Stored entries:
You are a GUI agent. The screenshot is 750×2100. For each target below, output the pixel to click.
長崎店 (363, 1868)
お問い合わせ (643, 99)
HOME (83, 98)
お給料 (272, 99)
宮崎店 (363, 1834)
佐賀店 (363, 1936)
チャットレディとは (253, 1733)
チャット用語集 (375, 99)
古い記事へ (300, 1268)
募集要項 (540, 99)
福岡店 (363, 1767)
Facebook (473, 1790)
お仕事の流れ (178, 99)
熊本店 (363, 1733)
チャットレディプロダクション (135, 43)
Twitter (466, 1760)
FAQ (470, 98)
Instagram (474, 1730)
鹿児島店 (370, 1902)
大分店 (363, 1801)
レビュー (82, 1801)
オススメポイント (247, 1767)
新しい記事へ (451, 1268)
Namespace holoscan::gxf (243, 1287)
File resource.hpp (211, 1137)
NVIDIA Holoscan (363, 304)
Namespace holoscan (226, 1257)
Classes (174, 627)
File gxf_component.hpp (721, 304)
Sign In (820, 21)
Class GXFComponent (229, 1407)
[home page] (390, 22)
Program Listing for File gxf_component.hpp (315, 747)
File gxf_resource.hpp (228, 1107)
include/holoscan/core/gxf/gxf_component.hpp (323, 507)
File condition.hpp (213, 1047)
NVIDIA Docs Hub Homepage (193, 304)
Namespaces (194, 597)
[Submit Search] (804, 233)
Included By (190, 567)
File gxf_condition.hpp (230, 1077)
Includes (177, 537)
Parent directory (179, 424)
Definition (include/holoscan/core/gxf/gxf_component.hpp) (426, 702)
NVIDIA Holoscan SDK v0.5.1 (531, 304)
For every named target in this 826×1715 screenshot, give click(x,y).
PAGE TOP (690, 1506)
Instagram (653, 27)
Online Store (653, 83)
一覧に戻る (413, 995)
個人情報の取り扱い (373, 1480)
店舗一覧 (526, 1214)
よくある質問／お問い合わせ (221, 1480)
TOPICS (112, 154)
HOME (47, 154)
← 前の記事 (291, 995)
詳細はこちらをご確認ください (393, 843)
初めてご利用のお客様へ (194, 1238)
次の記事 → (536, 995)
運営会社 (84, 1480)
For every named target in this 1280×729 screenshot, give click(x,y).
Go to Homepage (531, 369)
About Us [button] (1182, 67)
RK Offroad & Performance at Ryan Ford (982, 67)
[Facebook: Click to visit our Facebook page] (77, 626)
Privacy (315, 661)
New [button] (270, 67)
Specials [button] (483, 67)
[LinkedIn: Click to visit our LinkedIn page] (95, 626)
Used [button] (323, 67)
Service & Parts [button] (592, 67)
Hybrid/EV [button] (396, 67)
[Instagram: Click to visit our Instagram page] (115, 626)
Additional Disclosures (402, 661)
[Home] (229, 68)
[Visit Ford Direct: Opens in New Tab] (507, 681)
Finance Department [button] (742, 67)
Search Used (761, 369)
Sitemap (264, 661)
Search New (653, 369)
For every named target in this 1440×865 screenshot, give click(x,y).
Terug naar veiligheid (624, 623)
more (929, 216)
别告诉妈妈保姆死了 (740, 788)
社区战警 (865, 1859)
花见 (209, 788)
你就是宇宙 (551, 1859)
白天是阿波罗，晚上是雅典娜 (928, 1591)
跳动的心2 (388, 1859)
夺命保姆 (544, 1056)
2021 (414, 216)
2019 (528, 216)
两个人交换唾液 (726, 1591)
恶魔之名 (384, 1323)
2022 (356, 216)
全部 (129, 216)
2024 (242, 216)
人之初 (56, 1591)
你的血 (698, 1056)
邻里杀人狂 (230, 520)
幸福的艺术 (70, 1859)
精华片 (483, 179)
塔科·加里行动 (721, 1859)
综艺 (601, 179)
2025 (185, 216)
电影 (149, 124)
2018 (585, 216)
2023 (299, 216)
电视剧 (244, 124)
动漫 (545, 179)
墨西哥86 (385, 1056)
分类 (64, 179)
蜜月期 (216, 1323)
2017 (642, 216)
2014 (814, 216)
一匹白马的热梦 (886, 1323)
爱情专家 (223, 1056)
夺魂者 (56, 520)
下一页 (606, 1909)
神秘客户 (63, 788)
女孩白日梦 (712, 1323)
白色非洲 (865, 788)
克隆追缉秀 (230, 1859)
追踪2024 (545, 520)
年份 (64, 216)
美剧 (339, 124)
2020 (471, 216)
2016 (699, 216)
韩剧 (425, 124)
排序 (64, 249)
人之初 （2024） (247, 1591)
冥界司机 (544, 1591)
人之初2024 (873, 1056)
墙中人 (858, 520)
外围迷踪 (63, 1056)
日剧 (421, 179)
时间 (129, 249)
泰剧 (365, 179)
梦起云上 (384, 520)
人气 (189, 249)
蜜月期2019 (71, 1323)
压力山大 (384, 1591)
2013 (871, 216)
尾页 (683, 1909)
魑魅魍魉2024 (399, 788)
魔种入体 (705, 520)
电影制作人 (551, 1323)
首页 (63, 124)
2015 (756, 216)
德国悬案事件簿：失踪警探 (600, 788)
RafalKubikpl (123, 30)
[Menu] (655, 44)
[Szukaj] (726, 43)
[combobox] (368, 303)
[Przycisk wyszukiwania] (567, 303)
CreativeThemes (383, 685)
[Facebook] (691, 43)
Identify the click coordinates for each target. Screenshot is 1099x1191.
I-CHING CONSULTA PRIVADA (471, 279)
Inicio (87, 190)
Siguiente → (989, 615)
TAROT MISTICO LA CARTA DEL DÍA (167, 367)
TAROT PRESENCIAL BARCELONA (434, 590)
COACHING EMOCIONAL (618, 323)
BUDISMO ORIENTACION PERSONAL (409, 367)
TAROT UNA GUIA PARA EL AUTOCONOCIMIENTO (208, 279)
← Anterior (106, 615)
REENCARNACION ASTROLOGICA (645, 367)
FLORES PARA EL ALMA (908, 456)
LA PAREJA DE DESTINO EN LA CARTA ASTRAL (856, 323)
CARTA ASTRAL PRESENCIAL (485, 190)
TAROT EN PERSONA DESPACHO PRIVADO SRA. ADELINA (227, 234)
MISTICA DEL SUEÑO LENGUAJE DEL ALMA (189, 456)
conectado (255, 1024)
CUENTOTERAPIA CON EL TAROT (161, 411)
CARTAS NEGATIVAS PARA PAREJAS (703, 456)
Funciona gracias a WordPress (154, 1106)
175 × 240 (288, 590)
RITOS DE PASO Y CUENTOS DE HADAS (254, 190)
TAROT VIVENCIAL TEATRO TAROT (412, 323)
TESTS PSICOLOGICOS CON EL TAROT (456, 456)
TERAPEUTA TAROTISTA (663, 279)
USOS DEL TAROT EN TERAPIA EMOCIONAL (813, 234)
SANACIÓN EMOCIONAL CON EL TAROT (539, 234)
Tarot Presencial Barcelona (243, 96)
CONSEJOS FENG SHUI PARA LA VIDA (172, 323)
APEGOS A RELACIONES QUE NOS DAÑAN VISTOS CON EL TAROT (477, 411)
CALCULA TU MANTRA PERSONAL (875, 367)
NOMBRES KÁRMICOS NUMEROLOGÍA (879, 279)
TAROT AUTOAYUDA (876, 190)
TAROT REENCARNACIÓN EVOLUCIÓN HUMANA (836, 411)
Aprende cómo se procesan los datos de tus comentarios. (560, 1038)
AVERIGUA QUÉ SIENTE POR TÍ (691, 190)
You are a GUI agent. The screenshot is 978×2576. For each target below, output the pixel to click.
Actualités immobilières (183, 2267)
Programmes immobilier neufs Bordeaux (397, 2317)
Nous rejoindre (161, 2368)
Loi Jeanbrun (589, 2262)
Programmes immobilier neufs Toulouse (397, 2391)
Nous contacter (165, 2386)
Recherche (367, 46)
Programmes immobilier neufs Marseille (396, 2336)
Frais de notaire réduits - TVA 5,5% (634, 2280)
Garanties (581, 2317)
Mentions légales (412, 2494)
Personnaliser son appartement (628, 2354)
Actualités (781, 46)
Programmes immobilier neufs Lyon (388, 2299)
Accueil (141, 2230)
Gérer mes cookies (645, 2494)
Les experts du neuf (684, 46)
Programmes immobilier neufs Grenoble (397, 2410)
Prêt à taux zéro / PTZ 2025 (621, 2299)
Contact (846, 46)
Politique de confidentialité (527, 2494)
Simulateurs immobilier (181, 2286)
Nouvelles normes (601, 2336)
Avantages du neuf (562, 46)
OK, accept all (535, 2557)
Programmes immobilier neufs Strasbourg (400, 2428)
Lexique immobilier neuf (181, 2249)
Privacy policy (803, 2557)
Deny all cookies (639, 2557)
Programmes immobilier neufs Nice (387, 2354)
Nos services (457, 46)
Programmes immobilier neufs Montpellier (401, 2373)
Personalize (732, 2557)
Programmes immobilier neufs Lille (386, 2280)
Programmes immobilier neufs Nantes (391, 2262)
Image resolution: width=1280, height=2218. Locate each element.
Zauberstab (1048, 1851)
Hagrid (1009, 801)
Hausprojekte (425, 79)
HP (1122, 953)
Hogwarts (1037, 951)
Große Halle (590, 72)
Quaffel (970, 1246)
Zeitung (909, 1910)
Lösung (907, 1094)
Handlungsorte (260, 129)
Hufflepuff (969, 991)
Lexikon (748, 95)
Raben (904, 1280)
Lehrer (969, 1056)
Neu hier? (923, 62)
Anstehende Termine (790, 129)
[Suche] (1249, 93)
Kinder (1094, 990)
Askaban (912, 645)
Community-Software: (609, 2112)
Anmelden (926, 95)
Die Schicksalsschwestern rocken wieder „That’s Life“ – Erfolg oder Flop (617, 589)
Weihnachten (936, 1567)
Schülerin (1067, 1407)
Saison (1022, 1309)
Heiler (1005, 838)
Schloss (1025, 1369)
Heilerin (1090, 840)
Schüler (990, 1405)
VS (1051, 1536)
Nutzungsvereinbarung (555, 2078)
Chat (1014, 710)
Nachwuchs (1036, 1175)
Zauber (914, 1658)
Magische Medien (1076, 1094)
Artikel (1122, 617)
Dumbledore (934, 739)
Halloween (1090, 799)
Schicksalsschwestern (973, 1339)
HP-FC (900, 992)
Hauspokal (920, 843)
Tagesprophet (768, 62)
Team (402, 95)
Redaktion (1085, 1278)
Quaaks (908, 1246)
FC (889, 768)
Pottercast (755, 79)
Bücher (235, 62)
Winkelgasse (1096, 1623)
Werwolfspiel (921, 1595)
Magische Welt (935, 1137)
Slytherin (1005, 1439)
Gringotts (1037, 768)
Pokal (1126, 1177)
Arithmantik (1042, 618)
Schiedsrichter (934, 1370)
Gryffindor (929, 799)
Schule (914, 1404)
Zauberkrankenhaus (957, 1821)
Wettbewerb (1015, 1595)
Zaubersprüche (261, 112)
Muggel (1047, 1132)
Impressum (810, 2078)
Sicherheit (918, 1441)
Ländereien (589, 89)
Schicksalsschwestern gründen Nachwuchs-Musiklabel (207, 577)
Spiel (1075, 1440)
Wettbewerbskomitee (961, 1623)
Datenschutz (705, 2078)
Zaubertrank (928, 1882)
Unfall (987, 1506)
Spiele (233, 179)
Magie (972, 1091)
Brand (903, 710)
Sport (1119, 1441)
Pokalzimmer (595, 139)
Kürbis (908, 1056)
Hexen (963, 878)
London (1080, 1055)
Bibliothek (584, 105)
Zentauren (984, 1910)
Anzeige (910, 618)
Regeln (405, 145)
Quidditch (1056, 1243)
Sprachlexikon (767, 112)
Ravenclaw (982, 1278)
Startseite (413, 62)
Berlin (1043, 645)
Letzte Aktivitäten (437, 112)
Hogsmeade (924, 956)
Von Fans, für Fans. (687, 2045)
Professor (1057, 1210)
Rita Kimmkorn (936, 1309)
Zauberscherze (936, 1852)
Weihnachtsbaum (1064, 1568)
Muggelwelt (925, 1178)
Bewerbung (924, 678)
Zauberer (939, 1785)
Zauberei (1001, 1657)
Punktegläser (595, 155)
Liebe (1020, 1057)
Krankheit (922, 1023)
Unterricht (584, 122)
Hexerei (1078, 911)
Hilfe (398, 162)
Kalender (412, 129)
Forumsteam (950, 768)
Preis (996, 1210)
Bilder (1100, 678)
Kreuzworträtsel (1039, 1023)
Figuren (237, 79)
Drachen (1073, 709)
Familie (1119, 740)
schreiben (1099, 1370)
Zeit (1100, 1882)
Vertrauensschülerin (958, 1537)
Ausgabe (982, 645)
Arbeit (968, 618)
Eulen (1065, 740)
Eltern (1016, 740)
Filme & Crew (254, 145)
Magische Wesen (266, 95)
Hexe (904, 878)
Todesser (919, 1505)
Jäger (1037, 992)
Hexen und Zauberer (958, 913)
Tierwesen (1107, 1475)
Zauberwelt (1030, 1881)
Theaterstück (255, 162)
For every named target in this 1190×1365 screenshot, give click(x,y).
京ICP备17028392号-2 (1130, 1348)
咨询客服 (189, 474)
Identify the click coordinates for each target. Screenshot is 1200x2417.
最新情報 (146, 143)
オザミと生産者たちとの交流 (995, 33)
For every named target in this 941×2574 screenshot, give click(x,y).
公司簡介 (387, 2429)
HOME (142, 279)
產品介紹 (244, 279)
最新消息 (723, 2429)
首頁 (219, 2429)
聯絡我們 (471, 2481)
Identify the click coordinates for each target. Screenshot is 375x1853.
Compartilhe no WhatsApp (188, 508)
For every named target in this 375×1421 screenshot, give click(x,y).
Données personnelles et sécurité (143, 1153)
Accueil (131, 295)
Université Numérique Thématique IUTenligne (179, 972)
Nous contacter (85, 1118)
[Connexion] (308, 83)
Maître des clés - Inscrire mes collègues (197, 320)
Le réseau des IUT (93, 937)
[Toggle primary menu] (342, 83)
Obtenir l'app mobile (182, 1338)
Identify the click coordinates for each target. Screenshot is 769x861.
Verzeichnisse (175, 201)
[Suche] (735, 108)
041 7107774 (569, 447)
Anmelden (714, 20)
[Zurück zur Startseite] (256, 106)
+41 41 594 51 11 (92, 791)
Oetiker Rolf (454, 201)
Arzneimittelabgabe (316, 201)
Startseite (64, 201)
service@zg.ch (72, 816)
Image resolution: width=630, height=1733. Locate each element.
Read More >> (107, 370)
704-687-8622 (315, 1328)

◆ **Aim of the task**
List the material from its first line through the line containing "RK Offroad &", inclusive, as a numbered list with blank lines omitted.

◆ **Result of this task**
1. You are a GUI agent. The screenshot is 750×2100. For each target below, output the pixel to click.
2. 長崎店 (363, 1868)
3. お問い合わせ (643, 99)
4. HOME (83, 98)
5. お給料 (272, 99)
6. 宮崎店 (363, 1834)
7. 佐賀店 (363, 1936)
8. チャットレディとは (253, 1733)
9. チャット用語集 (375, 99)
10. 古い記事へ (300, 1268)
11. 募集要項 (540, 99)
12. 福岡店 (363, 1767)
13. Facebook (473, 1790)
14. お仕事の流れ (178, 99)
15. 熊本店 (363, 1733)
16. チャットレディプロダクション (135, 43)
17. Twitter (466, 1760)
18. FAQ (470, 98)
19. Instagram (474, 1730)
20. 鹿児島店 (370, 1902)
21. 大分店 (363, 1801)
22. レビュー (82, 1801)
23. オススメポイント (247, 1767)
24. 新しい記事へ (451, 1268)
25. Namespace holoscan::gxf (243, 1287)
26. File resource.hpp (211, 1137)
27. NVIDIA Holoscan (363, 304)
28. Namespace holoscan (226, 1257)
29. Classes (174, 627)
30. File gxf_component.hpp (721, 304)
31. Sign In (820, 21)
32. Class GXFComponent (229, 1407)
33. [home page] (390, 22)
34. Program Listing for File gxf_component.hpp (315, 747)
35. File gxf_resource.hpp (228, 1107)
36. include/holoscan/core/gxf/gxf_component.hpp (323, 507)
37. File condition.hpp (213, 1047)
38. NVIDIA Docs Hub Homepage (193, 304)
39. Namespaces (194, 597)
40. [Submit Search] (804, 233)
41. Included By (190, 567)
42. File gxf_condition.hpp (230, 1077)
43. Includes (177, 537)
44. Parent directory (179, 424)
45. Definition (include/holoscan/core/gxf/gxf_component.hpp) (426, 702)
46. NVIDIA Holoscan SDK v0.5.1 (531, 304)
47. For every named target in this 826×1715 screenshot, give click(x,y).
48. PAGE TOP (690, 1506)
49. Instagram (653, 27)
50. Online Store (653, 83)
51. 一覧に戻る (413, 995)
52. 個人情報の取り扱い (373, 1480)
53. 店舗一覧 (526, 1214)
54. よくある質問／お問い合わせ (221, 1480)
55. TOPICS (112, 154)
56. HOME (47, 154)
57. ← 前の記事 (291, 995)
58. 詳細はこちらをご確認ください (393, 843)
59. 初めてご利用のお客様へ (194, 1238)
60. 次の記事 → (536, 995)
61. 運営会社 (84, 1480)
62. For every named target in this 1280×729 screenshot, give click(x,y).
63. Go to Homepage (531, 369)
64. About Us [button] (1182, 67)
65. RK Offroad & Performance at Ryan Ford (982, 67)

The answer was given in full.